PROBLEM REQUIREMENTS :: The following data has a line with "The width and height of the screenshot is (396, 285)." and a line with "the refresh icon". Write out exactly those lines and all the lines between them.

Extracted data entries
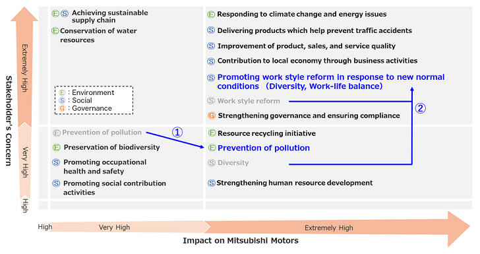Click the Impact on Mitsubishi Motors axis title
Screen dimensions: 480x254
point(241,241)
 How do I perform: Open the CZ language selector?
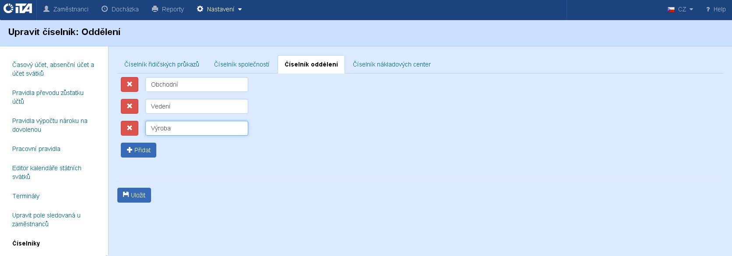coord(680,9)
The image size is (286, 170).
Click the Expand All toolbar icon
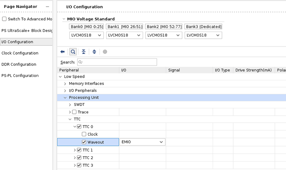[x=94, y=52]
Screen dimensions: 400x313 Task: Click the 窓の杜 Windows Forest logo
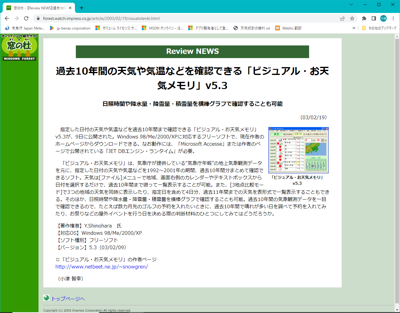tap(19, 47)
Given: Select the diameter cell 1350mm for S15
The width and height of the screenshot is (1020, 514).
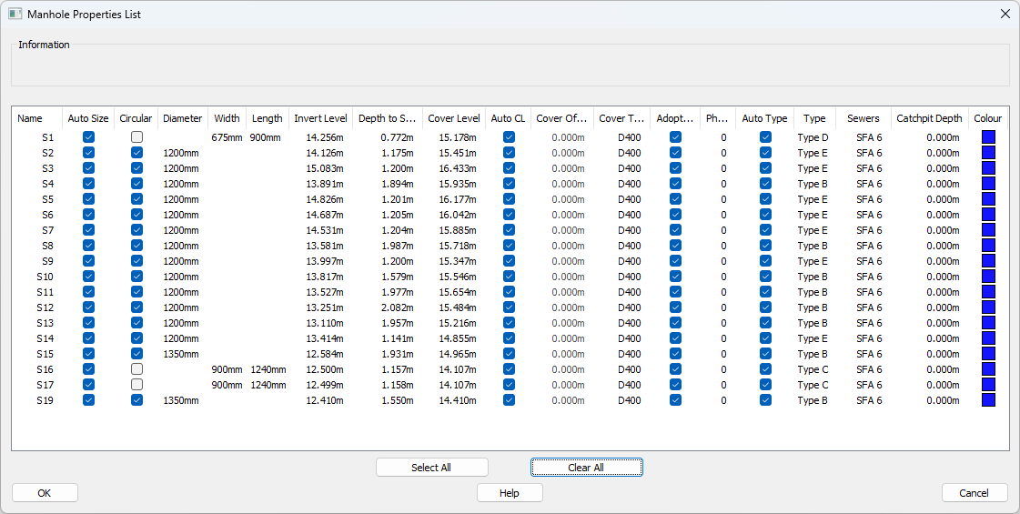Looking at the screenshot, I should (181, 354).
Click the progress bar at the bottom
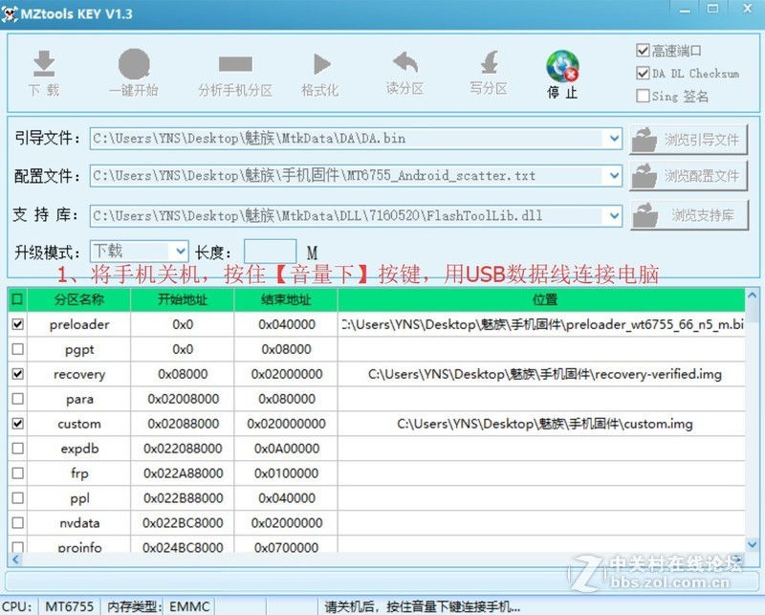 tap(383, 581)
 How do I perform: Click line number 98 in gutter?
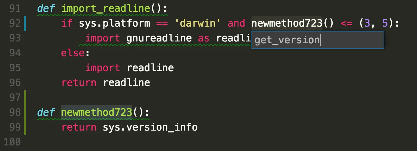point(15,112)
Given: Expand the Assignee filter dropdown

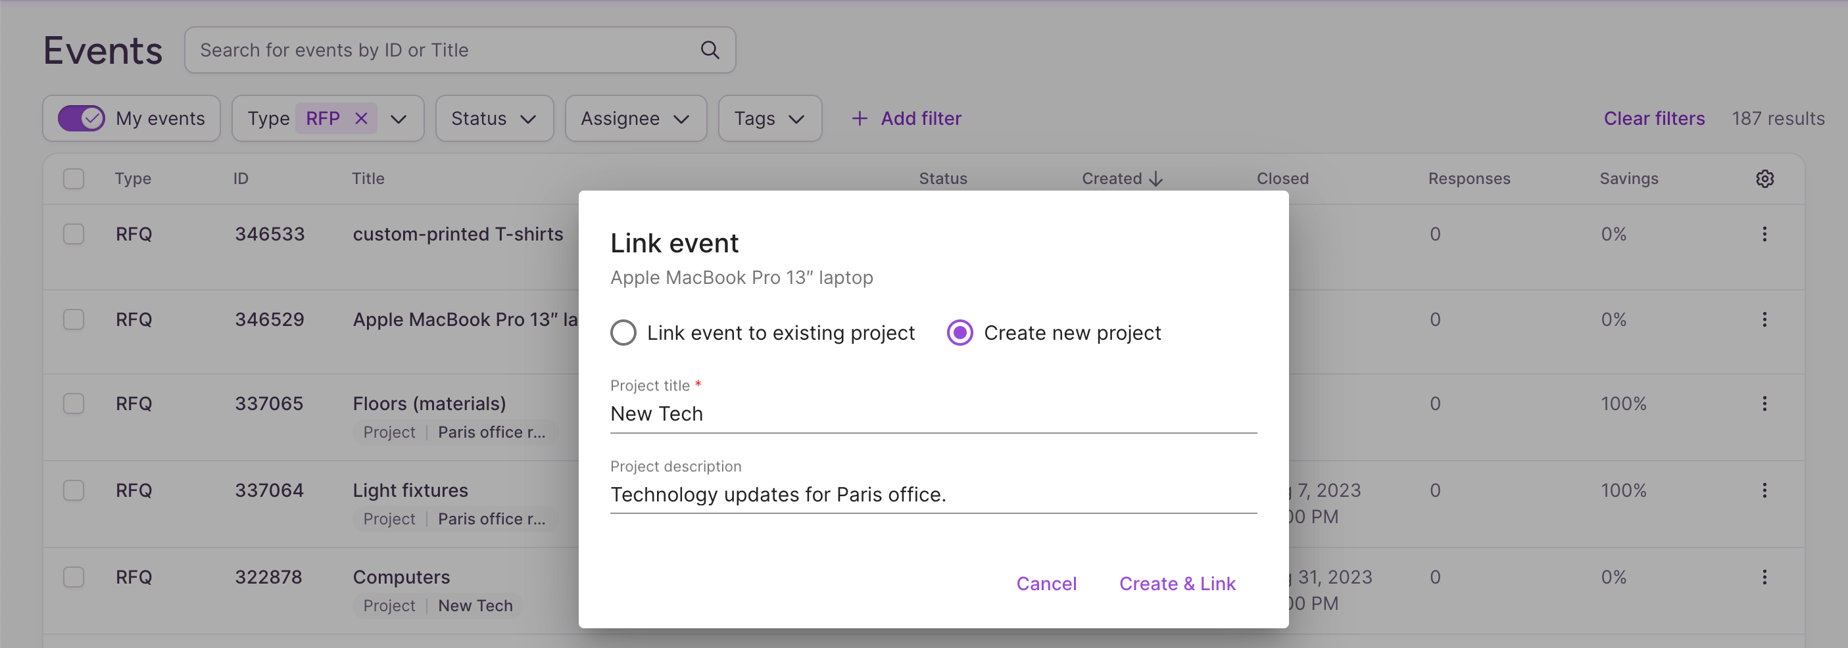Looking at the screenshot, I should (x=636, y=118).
...
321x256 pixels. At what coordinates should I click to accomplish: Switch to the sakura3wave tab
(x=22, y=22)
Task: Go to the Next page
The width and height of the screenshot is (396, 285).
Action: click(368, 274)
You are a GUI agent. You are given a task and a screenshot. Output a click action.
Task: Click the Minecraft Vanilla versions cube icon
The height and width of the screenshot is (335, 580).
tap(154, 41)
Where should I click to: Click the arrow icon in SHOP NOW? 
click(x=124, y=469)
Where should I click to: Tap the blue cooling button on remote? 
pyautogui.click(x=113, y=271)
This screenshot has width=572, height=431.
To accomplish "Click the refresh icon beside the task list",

RESPONSE TO THIS TASK ::
The width and height of the screenshot is (396, 285).
Action: click(368, 274)
You are a GUI agent. You are given a task and a screenshot. Output a click action.
Task: Click the Minecraft Vanilla versions cube icon
The height and width of the screenshot is (335, 580).
tap(154, 41)
Where should I click to: Click the arrow icon in SHOP NOW? 
click(x=124, y=469)
Where should I click to: Tap the blue cooling button on remote? 
pyautogui.click(x=113, y=271)
This screenshot has width=572, height=431.
To accomplish "Click the refresh icon beside the task list",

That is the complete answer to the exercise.